2- Gut defence mechanisms as a response to bitter compounds
Bitter taste perception in the oral cavity results in an immediate decrease in the food ingested. However, a part of the undesired substances inevitably makes it through the oral cavity further down the gastrointestinal tract (GIT). Thus, the protective mechanisms present in the GIT are fundamental to prevent damage of the potential toxins. The presence of taste sensory cells in the epithelium of the GIT functions as a chemosensing network that monitors nutrients and toxins initiating a cascade of events that will result in either absorption (nutrients) or excretion (toxins) of the intestinal contents. In the case of bitter sensory cells present in the GIT mucosa have been reportedly identified in several defence mechanisms:
| Trigger secretions to neutralize the toxins (e.g. saliva, mucous secretions…). | |
| Affect gut motility in particular decreasing gastric emptying | (Glendining et al. 2008) |
| Vomiting might be mediated by bitter sensory cells in the GIT mucosa | (Sternini et al., 2008) |
| Induction of satiety through activation of the anorexigenic (satiation) cascade | (Chen et al., 2006) |
| Stimulation of secretory mechanisms for a faster excretion of toxic compounds | (Kaji et al., 2009) |
3- How to use bitterness to our advantage in commercial pig feeding
In general, the physiology behind bitter taste perception in the tongue and in the rest of the GIT shows promising commercial implications related to modulation of feed intake.

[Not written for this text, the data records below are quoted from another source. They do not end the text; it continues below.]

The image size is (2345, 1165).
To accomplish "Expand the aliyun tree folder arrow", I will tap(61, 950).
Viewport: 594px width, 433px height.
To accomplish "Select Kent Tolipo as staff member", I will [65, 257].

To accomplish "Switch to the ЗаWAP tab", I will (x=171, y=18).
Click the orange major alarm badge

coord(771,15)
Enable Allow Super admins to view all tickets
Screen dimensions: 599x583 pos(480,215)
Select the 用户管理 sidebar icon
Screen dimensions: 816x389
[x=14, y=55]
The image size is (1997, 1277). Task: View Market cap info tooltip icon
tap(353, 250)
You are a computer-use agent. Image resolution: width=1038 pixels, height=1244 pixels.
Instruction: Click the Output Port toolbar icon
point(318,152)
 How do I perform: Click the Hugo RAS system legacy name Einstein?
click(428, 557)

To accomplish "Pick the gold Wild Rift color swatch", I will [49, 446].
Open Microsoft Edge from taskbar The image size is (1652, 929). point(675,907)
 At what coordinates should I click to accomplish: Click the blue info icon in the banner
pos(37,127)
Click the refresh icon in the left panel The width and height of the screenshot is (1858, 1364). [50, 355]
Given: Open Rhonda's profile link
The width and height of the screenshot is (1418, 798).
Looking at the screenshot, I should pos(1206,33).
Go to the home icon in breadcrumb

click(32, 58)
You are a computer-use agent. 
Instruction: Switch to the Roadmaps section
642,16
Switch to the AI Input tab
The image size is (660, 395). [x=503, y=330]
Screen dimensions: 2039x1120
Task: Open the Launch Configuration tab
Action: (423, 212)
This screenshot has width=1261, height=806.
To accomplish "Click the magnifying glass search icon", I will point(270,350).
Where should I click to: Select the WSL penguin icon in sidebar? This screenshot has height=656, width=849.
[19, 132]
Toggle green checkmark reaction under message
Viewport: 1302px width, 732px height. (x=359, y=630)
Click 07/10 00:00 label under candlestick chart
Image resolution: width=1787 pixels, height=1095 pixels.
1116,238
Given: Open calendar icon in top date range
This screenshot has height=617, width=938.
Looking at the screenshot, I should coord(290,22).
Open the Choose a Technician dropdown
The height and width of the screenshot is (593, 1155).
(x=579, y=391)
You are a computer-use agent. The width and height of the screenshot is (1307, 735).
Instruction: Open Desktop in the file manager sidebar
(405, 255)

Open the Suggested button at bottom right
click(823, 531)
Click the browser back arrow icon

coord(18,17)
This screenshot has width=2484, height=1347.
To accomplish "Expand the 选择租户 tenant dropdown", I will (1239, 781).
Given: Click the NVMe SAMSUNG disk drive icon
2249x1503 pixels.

For example, in weaner diets it is clear that the use of ingredients that trigger potential bitter taste needs to be avoided (even traces of alkaloids, sinapines and glucosinolates will have a negative impact on feed intake in piglets). That also includes medicated feeds. When feeds need to be medicated, it should be kept in mind that most antibiotics will be bitter and will cause an initial negative response on feed intake. In this case, strategies to mask the bitterness of antibiotics should be approached (e.g., encapsulation, proper drug formulation embedded in sugar, etc.) and may have a quick return on the investment.
On the other hand, modulating feed intake with bitter compounds might be an interesting tool to limit excessive voracity of pigs and sows at certain stages. However, having a good control of that practice will require further research.